The four men went to trial, but the gun used in the shooting went missing and the detectives were not asked to testify about the confessions. As a result, the jury convicted Rich, who claimed that he didn't intend to kill Chappell, of manslaughter and the charges were dropped against the other men. Rich served three years of a 10-year sentence, and Cody and Coleman were demoted and later fired after complaining about racism and corruption in the department. Cody said, "Here is a Black woman gunned down in cold blood on a dark, lonely highway, and none of them cared. We lived in a racist city and a racist town run by racist people."

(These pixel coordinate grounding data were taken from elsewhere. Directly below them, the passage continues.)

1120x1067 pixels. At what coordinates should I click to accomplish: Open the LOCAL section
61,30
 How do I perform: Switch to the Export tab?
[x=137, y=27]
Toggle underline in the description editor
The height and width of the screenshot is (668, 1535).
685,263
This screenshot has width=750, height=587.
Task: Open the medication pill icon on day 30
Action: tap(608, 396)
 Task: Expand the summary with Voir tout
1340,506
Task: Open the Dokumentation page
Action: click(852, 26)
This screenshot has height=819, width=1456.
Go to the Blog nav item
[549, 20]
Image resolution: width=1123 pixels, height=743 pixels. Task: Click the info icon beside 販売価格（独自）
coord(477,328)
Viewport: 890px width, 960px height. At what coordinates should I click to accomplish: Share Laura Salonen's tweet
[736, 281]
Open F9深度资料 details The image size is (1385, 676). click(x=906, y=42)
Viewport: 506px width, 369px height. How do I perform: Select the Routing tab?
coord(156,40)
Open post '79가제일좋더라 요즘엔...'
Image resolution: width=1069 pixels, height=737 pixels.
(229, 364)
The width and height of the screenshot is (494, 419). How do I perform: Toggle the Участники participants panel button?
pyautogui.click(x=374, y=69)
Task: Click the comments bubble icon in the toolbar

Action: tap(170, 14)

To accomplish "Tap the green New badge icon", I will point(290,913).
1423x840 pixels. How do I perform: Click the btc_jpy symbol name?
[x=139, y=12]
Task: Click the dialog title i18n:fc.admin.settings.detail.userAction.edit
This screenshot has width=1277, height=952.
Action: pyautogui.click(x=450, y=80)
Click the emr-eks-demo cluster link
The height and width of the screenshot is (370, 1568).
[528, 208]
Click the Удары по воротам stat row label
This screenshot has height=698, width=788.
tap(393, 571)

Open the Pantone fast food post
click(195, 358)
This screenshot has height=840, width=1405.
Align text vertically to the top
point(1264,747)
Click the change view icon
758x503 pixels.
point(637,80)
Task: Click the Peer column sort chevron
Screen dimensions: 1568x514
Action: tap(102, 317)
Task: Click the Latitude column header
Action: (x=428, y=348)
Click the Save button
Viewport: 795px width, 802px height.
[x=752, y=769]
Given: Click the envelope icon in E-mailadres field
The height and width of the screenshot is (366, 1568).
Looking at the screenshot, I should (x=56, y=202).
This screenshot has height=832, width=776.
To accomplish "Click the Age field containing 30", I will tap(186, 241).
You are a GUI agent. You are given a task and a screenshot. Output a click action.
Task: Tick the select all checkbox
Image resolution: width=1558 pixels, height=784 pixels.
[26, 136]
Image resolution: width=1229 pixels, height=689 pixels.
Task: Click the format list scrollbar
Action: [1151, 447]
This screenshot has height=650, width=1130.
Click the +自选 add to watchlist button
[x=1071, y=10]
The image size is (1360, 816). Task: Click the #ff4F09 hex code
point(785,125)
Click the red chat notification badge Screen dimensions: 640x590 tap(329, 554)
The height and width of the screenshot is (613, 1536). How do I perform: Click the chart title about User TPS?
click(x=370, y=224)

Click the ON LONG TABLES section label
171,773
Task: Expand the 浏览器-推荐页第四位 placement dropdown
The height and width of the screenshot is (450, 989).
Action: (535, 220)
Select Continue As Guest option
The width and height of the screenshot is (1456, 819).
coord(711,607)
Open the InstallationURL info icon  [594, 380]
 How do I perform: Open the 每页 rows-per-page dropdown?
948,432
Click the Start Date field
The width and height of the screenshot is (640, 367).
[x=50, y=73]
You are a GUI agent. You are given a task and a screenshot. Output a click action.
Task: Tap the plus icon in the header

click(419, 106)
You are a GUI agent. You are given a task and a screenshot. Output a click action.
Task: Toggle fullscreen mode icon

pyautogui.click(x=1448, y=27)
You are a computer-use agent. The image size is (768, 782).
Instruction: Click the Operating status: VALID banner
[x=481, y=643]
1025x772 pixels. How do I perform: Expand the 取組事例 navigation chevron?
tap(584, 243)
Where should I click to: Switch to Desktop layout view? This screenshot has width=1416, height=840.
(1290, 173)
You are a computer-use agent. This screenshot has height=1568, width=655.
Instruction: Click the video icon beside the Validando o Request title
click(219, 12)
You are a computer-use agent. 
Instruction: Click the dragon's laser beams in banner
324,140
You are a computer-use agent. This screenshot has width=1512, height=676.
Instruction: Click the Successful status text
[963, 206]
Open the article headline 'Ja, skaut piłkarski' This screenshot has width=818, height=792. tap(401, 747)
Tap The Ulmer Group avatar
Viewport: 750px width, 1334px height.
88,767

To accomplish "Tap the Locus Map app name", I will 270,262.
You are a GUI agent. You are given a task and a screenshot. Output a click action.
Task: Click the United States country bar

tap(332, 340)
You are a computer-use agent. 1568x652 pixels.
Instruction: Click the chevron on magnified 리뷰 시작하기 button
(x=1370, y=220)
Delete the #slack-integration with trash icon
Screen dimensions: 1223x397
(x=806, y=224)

Detectives Cody and Coleman were later reinstated and received back pay by the Civil Service Board. Cody authored a book, The 14th Denial that detailed those events and the involvement of Sheriff Carson.

==Affiliations==

- American Society of Criminology
- Florida Sheriffs Association, president 1970–1971
- National Sheriffs' Association, director
- National Advisory Commission on Criminal Justice Standards and Goals, Vice chairman 1971
- Shriners & Civitan clubs
- Marquis Who's Who, noteworthy sheriff

==Civic contributions==
Carson helped start Jacksonville's Police Athletic League and supported the Riverside Tradition House, his church's ministry for recovering alcoholics. Carson attended Riverside Presbyterian Church where he was a Sunday school teacher and church elder for 30 years.

==Personal life==
Carson's wife Doris was a physician and Baptist Medical Center Chief of staff who died in 2008. The couple had three children, Dale Jr, Chris and Cyndi plus eight grandchildren. In their retirement, the couple played golf at the Timuquana Country Club most Sunday afternoons and enjoyed a summer home in the mountains of North Carolina where they would camp and hike and camp on the Appalachian Trail. He also liked to hunt, go boating and take photographs.